== Records in a dataset ==
● ● ● ●
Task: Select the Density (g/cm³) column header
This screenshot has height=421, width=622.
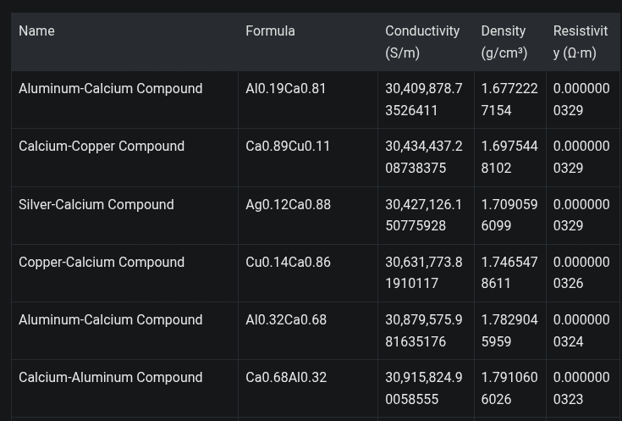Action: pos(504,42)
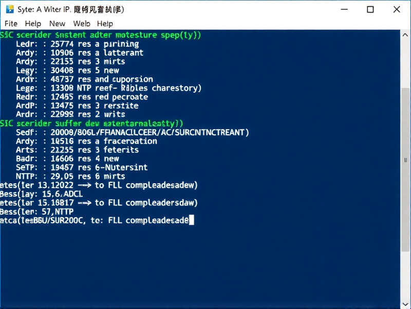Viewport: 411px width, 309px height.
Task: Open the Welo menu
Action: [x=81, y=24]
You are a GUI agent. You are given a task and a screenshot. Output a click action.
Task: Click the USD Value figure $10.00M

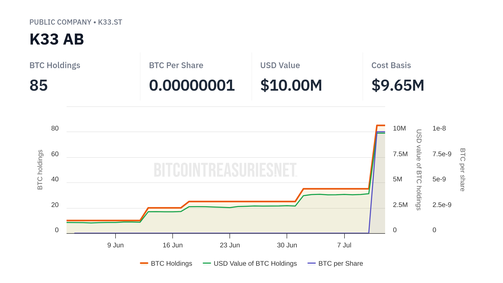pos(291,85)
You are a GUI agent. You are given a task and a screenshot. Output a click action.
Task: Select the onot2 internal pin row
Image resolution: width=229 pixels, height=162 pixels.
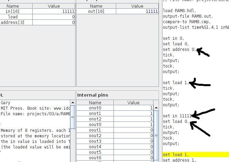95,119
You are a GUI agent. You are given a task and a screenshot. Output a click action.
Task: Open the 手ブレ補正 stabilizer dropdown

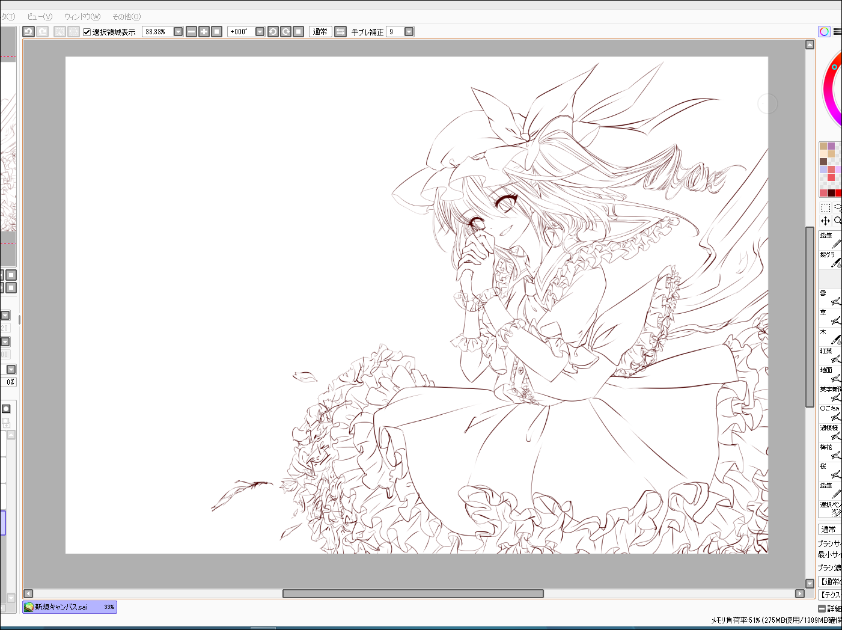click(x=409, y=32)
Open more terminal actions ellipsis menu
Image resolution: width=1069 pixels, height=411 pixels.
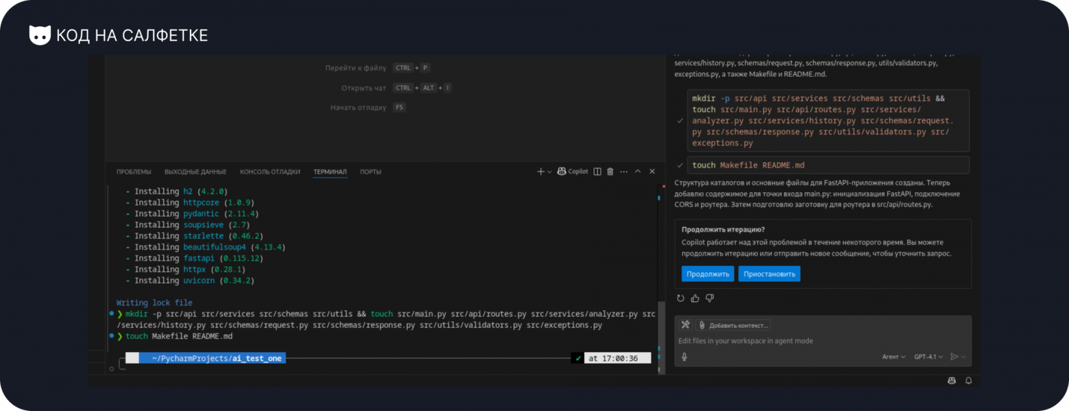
● ● ● ●
== PROBLEM REQUIREMENTS ==
Reproduce every line of the records above word for word, leaving out the pictures.

== COMPLETED EXERCISE ==
Task: Select the Density (g/cm³) column header
This screenshot has height=421, width=622.
Action: pos(504,42)
Viewport: 411px width, 309px height.
Task: Open the Welo menu
Action: [x=81, y=24]
You are a GUI agent. You are given a task and a screenshot. Output a click action.
Task: Click the USD Value figure $10.00M

pos(291,85)
You are a GUI agent. You are given a task and a screenshot. Output a click action.
Task: Select the onot2 internal pin row
Image resolution: width=229 pixels, height=162 pixels.
95,119
You are a GUI agent. You are given a task and a screenshot. Output a click action.
Task: Open the 手ブレ補正 stabilizer dropdown

click(x=409, y=32)
Open more terminal actions ellipsis menu
Image resolution: width=1069 pixels, height=411 pixels.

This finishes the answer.